Support grows for an environmental job stimulus package

The idea has widespread support from the community and several state governments.
The idea has widespread support from the community and several state governments.

Four out of five Australians back a proposal to use practical environmental projects as an economic stimulus, as the nation recovers from COVID-19.

The survey results come as agricultural and environmental groups around the country lobby the government to include funding for a land management and conversation jobs stimulus package in the October budget.

The plan proposes to take people who have lost their jobs due to COVID-19, particularly in regional areas, and redeploy them in to conservation work on both private and public land.

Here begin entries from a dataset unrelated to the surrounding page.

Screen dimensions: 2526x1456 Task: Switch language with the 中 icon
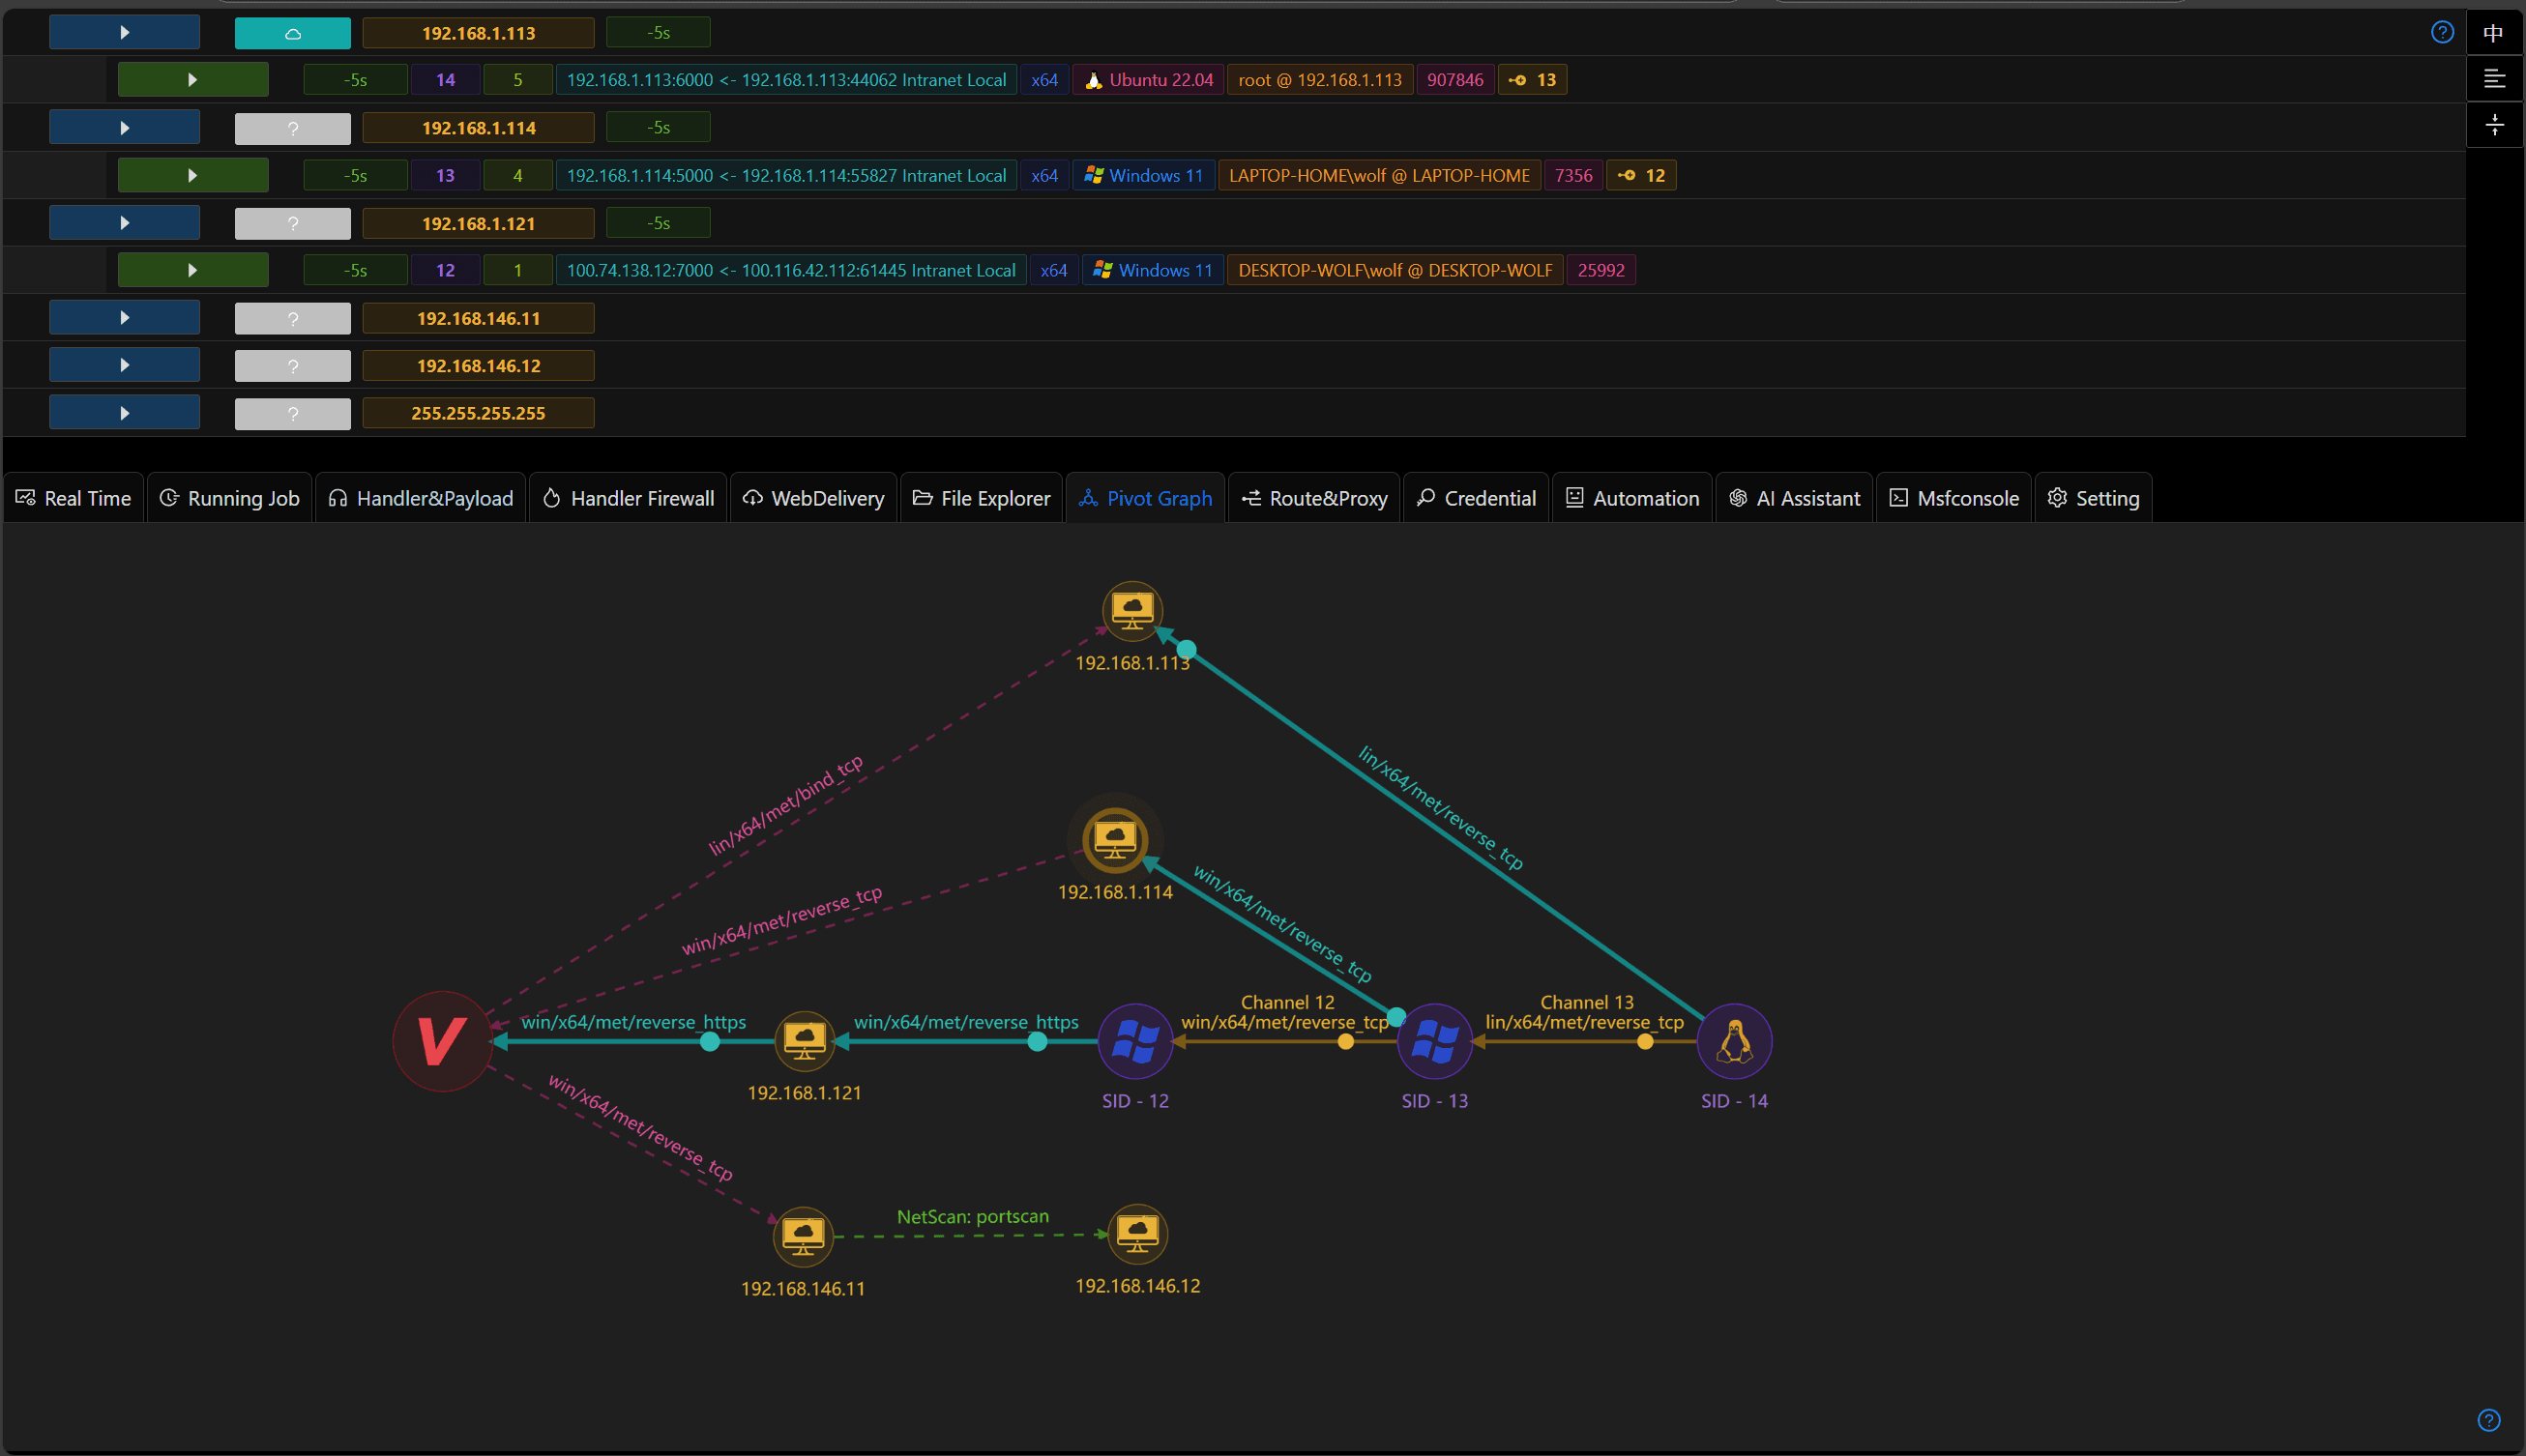(2494, 32)
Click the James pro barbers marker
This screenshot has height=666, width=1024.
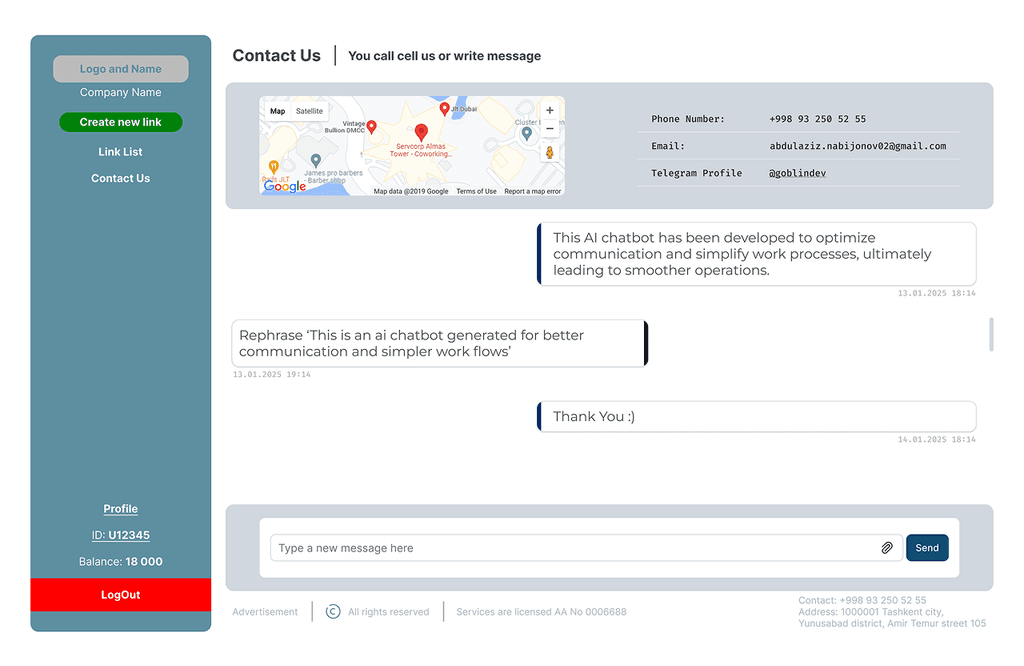pyautogui.click(x=316, y=160)
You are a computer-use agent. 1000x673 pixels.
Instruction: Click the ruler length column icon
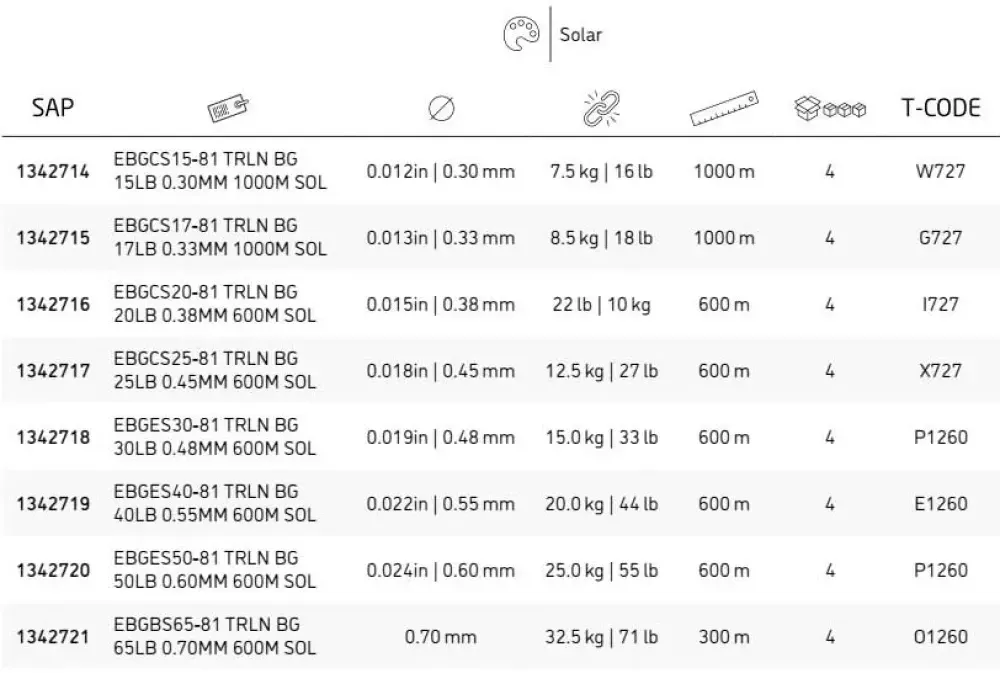(x=724, y=108)
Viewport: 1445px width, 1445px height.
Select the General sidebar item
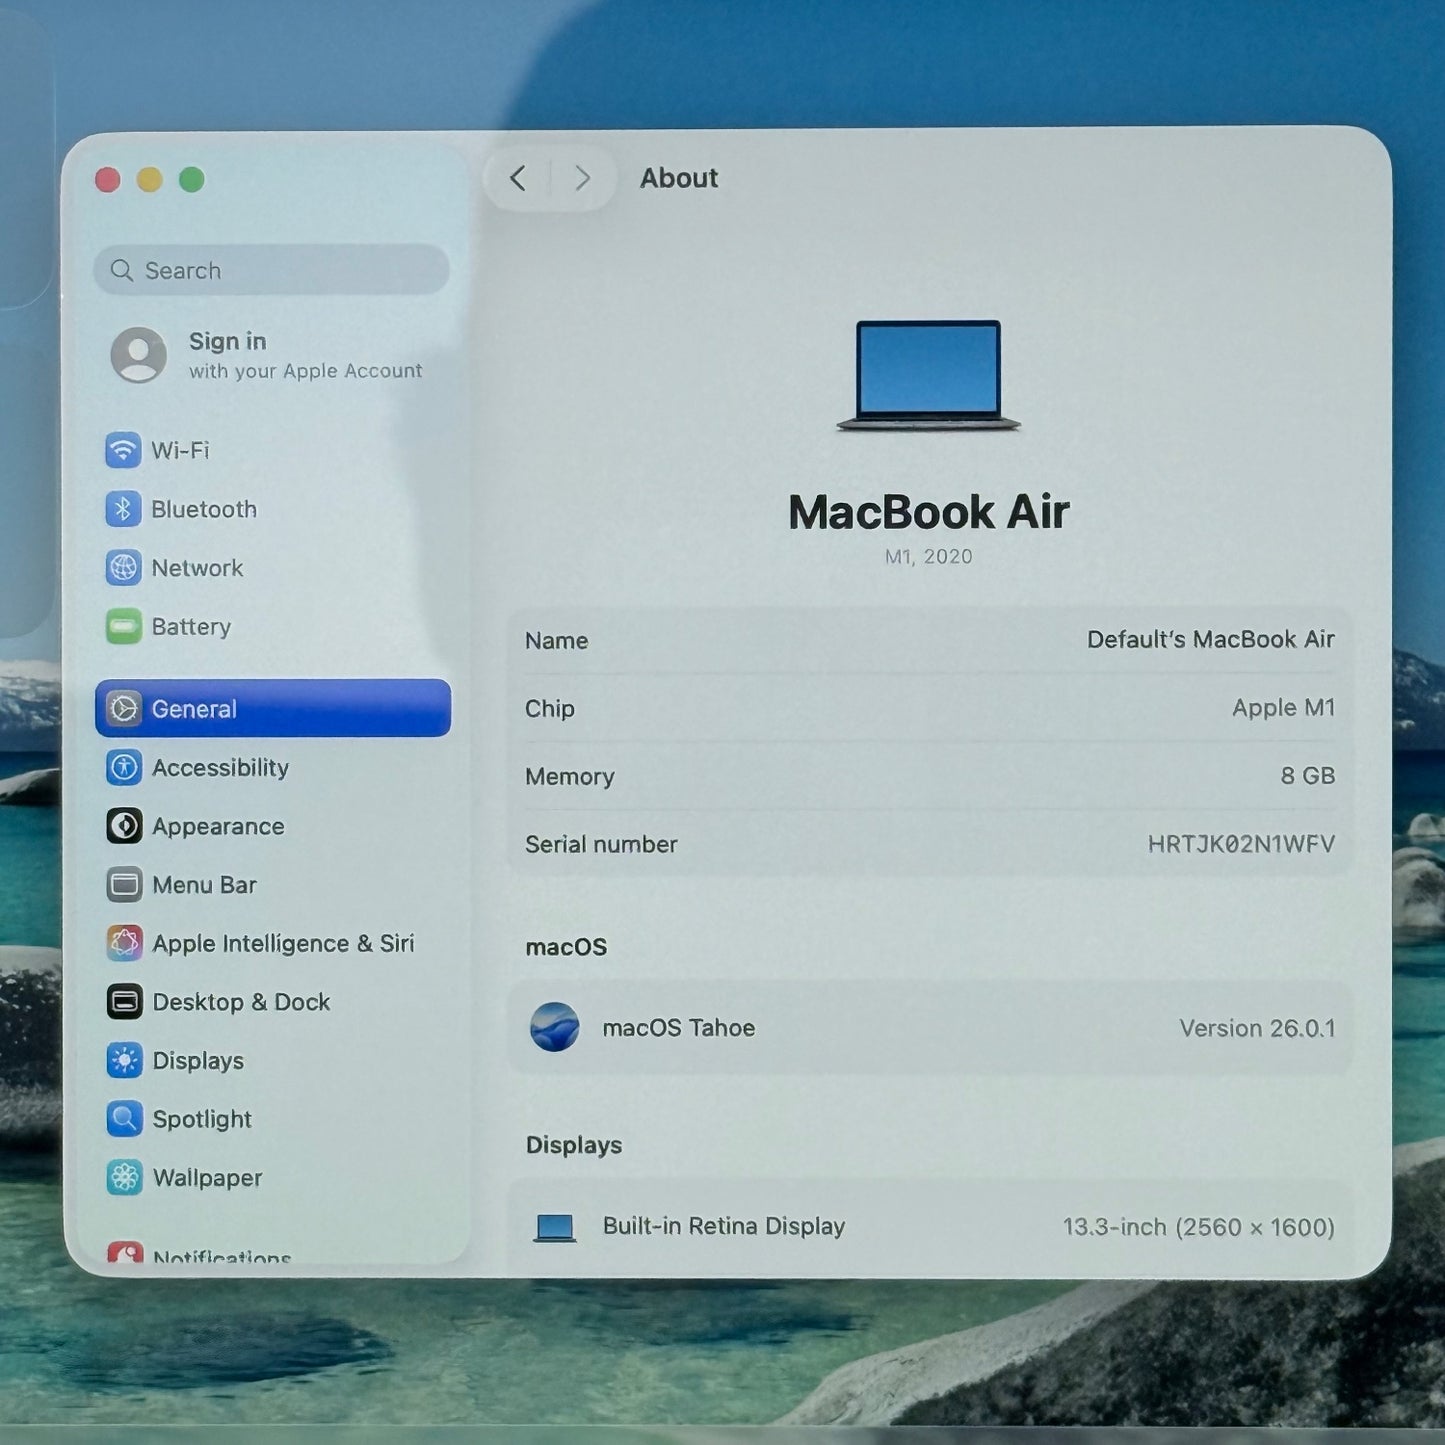[272, 709]
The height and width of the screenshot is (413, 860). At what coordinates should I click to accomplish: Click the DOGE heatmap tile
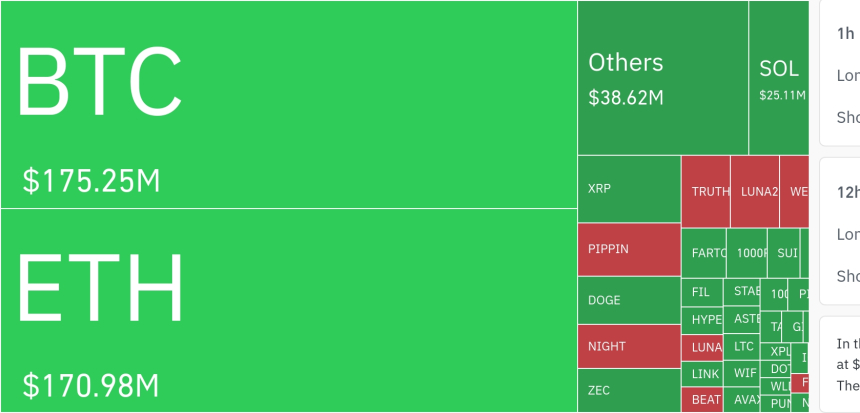628,300
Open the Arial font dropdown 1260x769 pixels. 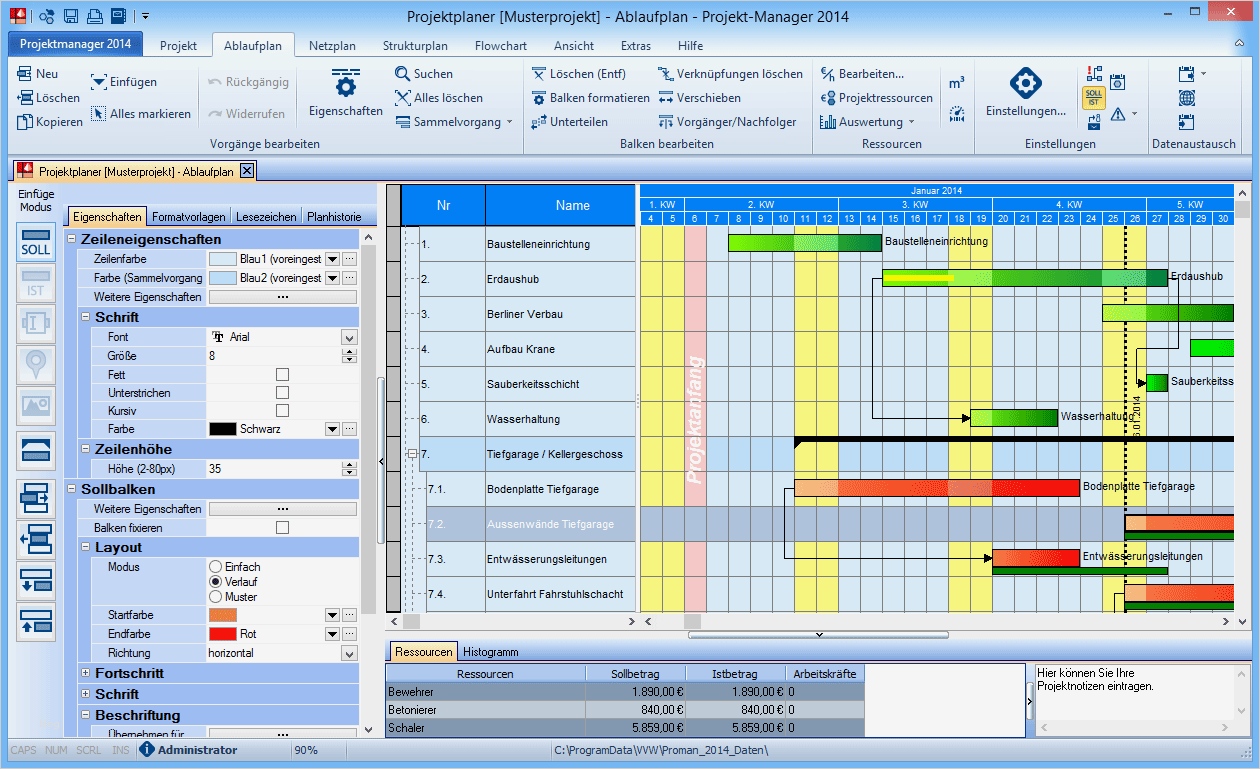[349, 336]
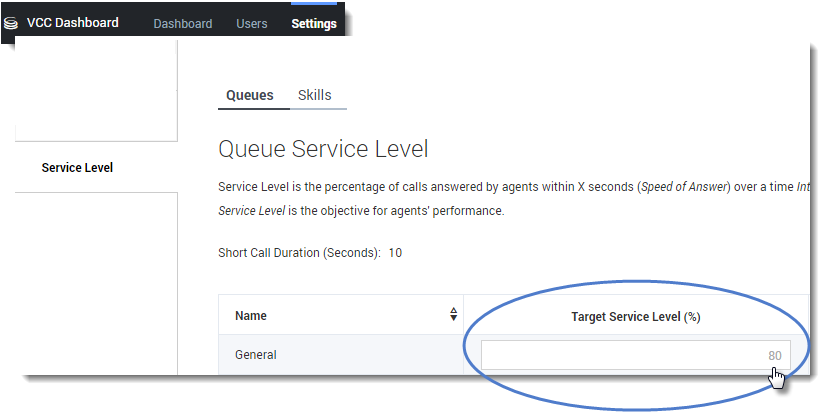Click the Short Call Duration value 10
The height and width of the screenshot is (418, 825).
tap(395, 253)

Polling commissioned by the National Landcare Network found 83 per cent of people said the federal government should fund environmental initiatives like tree planting, weed removal and river restoration to keep people in regional communities employed.

Modelling indicates a $4-billion investment into a national conservation and land management program could raise economic output by about $5.7 billion, reduce welfare costs by $620 million and generate 53,000 jobs over the next four years.

The proposal, put forward by Pew Charitable Trusts, has been backed by an alliance of more than 70 agricultural and environmental organisations from across the nation.

The polling comes off the back of data showing there has been a 134 per cent increase in people actively looking for work through the federal government's JobActive program over the first six months of 2020.

There were 1.4 million people looking for work in the second quarter of 2020, which is an increase of 821,000 people compared to the final quarter of 2019.

Pew Charitable Trust deputy director Pepe Clarke said even with JobKeeper, the data released by the federal government showed a sharp increase in people looking for work.

"Given the clear evidence of people struggling to find work, it would be great to see the federal government responding to this strong public support for funding practical conservation and land management work while the economy recovers," Mr Clarke said.

It's understood both Agriculture Minister David Littleproud and Environmental Minister Sussan Ley have been briefed on the proposal.

"The proposal put forward by Pew is one of many ideas the government may consider in the context of the October budget," Mr Littleproud said.

Several state governments have already expressed a keen interest in the idea, announcing new Landcare and conservation programs designed to get people back to work.

The polling found practical environmental work came in as the second most popular (75pc support) of 12 options for keeping people in regional communities employed, second only to increasing funding for training and apprenticeships (78pc).

About three-quarters (76pc) were concerned about the health of the country's environment, with 74pc agreeing economic stimulus funding should be used to help communities and the environment recover from the bushfires and drought.

National Landcare Network chief executive Jim Adams said Aussies were "overwhelmingly supportive" of initiates that would keep people in work and help damaged landscapes recover.

"They see that practical initiatives to help plant trees, restore degraded river systems and eradicate noxious weeds and feral animals are an ideal way to help improve our landscapes while also ensuring communities survive this tough period," Mr Adams said.